3d Printing (With Food)

Source: Timothy Lee Photographers

3d printing is no longer a new technology. With the advent of this technology, we’ve seen its rise in manufacturing industries and medical science, which is good, considering these are one of the most important fields of our time.

In conventional 2d paper-based printing, what a printer does is print with the help of an ink nozzle in a base or paper. 3d printing is just like that, but the ink is replaced with building materials like resin or plastic and is printed layer by layer on top of each other until complete model forms, just like building a house with layers of bricks. This is called additive manufacturing. There are other ways of 3d printing that are faster and efficient but that’s another topic.

As 3d printing is becoming more advanced and cheaper, it is being used increasingly in different domains like medical science, where prosthetics are being printed for amputees at affordable prices. Not only that, scientists are turning to 3d printing the functional organs (yes, the functional biological organs). Moving on from this, there’s another domain where the pioneers are starting out with 3d printing – Food Industry.

The food industry is one of the largest and probably the most important of all. Despite this fact, there’s a lot more to achieve in this industry, and fusion of technology seems to be a difficult task for scientists and engineers of this particular industry.

You might be wondering why on earth would you want to print foods but there are a lot of good reasons why. First of all, let’s talk about how to print foods. As I mentioned already, 3d printer uses building materials like resin or plastic layer by layer to print the 3d models.
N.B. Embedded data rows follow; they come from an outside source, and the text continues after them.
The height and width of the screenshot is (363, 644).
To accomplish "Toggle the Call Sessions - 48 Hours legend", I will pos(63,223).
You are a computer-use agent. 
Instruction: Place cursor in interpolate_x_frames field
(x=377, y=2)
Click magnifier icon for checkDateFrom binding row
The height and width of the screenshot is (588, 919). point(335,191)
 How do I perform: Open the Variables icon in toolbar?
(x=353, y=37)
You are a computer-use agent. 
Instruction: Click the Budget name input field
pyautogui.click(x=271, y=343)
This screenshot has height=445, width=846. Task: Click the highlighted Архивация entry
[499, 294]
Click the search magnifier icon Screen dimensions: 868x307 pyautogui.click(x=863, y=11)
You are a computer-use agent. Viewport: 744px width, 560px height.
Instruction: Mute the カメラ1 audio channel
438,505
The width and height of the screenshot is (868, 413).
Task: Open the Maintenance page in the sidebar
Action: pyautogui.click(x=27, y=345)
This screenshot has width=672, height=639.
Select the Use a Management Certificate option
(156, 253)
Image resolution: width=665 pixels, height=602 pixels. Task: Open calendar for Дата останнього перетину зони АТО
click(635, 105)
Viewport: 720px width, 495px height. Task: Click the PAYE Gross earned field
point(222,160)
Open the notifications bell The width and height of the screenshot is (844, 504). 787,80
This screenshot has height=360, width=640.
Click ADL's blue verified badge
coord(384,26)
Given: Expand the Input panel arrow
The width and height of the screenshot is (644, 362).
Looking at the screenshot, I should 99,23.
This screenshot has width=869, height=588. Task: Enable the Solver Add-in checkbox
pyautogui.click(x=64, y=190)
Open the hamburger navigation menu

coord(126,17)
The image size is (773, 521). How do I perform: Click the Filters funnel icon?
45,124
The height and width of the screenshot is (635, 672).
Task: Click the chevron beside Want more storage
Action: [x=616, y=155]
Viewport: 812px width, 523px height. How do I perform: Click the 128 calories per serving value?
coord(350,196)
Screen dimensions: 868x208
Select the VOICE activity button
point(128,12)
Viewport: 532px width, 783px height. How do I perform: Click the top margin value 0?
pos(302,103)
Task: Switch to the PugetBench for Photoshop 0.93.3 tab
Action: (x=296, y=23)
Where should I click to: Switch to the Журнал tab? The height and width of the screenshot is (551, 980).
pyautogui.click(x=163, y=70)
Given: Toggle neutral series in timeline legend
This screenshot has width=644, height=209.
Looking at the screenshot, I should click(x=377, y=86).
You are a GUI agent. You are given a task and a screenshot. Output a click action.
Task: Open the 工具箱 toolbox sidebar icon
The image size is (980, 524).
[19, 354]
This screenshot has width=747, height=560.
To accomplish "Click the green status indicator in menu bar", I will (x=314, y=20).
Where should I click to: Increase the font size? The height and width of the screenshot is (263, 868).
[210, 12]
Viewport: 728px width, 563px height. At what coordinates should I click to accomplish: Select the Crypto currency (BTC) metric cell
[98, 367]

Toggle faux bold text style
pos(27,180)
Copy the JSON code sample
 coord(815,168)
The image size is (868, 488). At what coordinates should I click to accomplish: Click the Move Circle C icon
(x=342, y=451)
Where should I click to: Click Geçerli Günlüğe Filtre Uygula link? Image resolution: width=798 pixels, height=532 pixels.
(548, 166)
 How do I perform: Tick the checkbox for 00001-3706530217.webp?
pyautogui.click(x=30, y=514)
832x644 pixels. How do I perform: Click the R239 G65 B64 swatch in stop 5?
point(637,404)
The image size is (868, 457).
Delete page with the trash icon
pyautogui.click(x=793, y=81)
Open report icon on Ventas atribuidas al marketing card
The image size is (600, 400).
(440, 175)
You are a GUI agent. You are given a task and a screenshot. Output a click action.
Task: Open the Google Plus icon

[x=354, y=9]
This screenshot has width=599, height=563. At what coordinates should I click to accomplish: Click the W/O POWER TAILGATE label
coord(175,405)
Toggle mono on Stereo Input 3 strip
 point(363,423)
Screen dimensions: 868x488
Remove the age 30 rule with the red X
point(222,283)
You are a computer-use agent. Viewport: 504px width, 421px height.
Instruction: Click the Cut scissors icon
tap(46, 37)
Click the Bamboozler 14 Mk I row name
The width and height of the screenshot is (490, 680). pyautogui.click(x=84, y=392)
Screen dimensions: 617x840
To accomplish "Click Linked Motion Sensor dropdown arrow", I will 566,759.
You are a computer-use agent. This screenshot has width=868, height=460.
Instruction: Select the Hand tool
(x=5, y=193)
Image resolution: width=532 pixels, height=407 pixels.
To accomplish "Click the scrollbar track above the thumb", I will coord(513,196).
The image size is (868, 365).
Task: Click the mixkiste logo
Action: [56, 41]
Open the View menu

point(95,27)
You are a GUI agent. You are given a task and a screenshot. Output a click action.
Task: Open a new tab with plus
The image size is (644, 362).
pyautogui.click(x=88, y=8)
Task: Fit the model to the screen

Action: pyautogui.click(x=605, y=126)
Instead of these materials, a food printer uses raw materials to make edible food. Let’s say you want to print a model airplane, but with chocolate. Now, what we have to do is give the software counterpart of 3d printer the model airplane file you want to print, then the actual printer prints the model layer by layer with melted chocolate squeezed through the nozzle, just like the ordinary 3d printer but every part that comes in direct contact with food is made of food-grade materials.

You ate the airplane, your inner child is happy, now what? you may ask. There is a lot more to 3d printed food than it meets the eyes. First of all, 3d printing foods means each and every ingredient of the food can be precisely controlled. Every ingredient has its nutritional value, if that can be added to the as per the requirement, the concept of a balanced diet can be easily achieved. Let’s say you need X amount of carbohydrate per meal, and Y amount of some vitamin per day, with 3d printing technology, you’ve got it. It’s the feat nutritionists have been trying to achieve for years. Each and every food you take can be tailored according to your requirements.

Food printers if effectively used can reduce food waste by many folds. We have many sources of nutrition around us but we barely notice them. These include grass, algae, insects (yuck! right?), but people rarely would want to eat them. Although you might cringe at the idea of eating insects, with time, people have started to accept these as alternatives to conventional sources of food, which is going to reduce the environmental impacts of traditional resource-intensive methods of food production.

In the food industry, one of the major problems is the chemicals and additives associated with the processed foods. This technology can just cut down on the additives and preservatives used in food. If one could get access to the raw materials and prepare meals locally, there’d be little to no chemicals that’d be going down your throat.

Apart from these, scientists are now trying to create vegan meat, that looks like the real meat. While it might sound fairly simple, it’s not. To make something that isn’t meat look like actual meat takes a lot of science. A piece of meat looks like, well a piece of meat, because of the fats, veins, muscles, and other things arranged at the microscopic level, which can only be achieved using 3d printing technology. This idea is expected to reduce the carbon emissions from the meat industry significantly if the idea is successful.

While 3d printing sounds fun and easy, there are certain limitations to this technology. While you might expect this technology to be in your kitchen as the microwave, it might not be soon. Also, it takes a few hours to print the appetizer-sized food with current technology, which isn’t pleasing. Also, the technology itself is expensive. By expensive, I mean thousands of dollars for a unit of 3d printer. ChefJet Pro from 3d systems can print with multiple nozzles at once, and hence multiple food materials at once, but costs above $10,000. At this price point, 3d printers can be more sensibly used in fine-dining, which justifies the price. Another problem with 3d printing is the perception of people. The majority of people wouldn’t even want to taste the food that is printed and it’s according to a survey conducted among few hundred participants.

These issues are likely to be addressed by technology in the near future. With more sophisticated technologies, we might come across other benefits that would help humanity a little more. Although we might overcome these issues, it is less likely that you’d be eating 3d printed food for breakfast anytime soon.